2.1 临床特点Tr抗体介导的小脑性共济失调,典型者亚急性起病,也有少数为急性或隐匿起病[15],症状进展超过数周或数月,一般6个月内病情得到稳定,共济失调症状重,mRS评分在2~5分之间,大多在3~4分[9]。大部分患者脑脊液检查结果异常,主要表现在脑脊液细胞数轻度升高,中值数大约在50/μL,以及脑脊液蛋白水平轻度升高[15-16]。首次就诊时脑MRI多正常,随着病情进展至晚期,大部分患者可出现小脑萎缩,尸检可发现小脑浦肯野细胞大量丢失[15]。经肿瘤治疗和免疫治疗,Tr抗体滴度可下降或转为阴性[15],但多数患者临床症状改善不明显,仅有部分患者共济失调症状可部分缓解,甚至完全缓解,但有研究发现该病预后与发病年龄相关,≤40岁的患者其预后明显好于大于40岁的患者[15]。本例患者中年男性,隐匿起病,进展病程,症状达峰时间2个月。主要表现为小脑性共济失调。查体:构音障碍,双眼可见凝视性水平眼震,四肢肌张力稍低,双侧指鼻试验、跟膝胫试验不准,站立不稳。
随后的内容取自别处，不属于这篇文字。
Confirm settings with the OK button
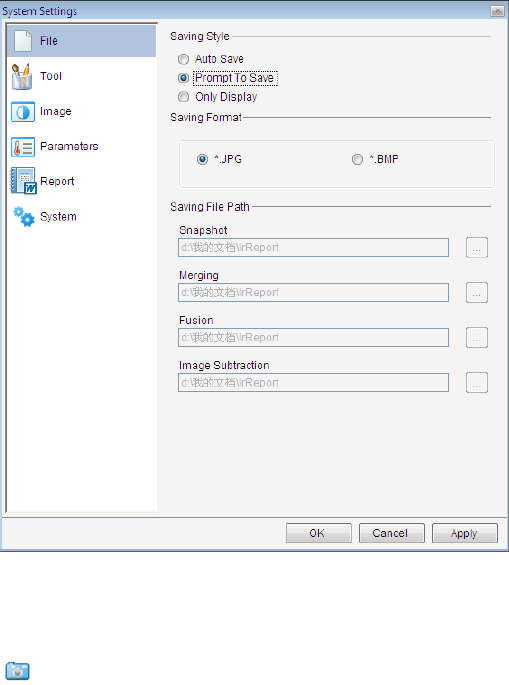 tap(319, 533)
辅助检查:脑脊液白细胞数轻度增多,脑脊液蛋白稍高;血清Tr抗体强阳性,脑脊液Tr抗体弱阳性;头颅MRI未见小脑结构异常,PET/CT见双侧小脑半球葡萄糖代谢轻度减低。经免疫治疗,患者病情得以稳定,自觉稍有缓解,但不明显。
HL的诊断多在神经系统症状出现之后,相隔时间中位数在3~5个月,肿瘤分期多在Ⅰ-Ⅱ期,最常见的病理类型是结节硬化型[10]。与其他抗体介导的PCD相比,Tr抗体介导的PCD中位生存期(>113个月)明显比Hu、Yo、Ri抗体长[14]。另外,Tr抗体阳性者也可出现其他临床表现,如边缘性脑炎、脑干脑炎、球后视神经炎,或合并其他肿瘤,如非霍奇金淋巴瘤、乳腺癌、肺癌、卵巢癌等,也可不合并肿瘤,其发病机制目前尚不清楚[10, 15]。此例患者经系统排查,未发现肿瘤。
2.2 诊断
2.2.1定位诊断:患者眩晕、双眼凝视性水平眼震,定位于前庭神经核及其联系纤维。双侧指鼻试验、跟膝胫试验不准为肢体共济失调,以及四肢肌张力减低,定位于双侧小脑及其联系纤维。站立不稳为躯干共济失调,定位于小脑蚓部。综合定位于前庭小脑系统。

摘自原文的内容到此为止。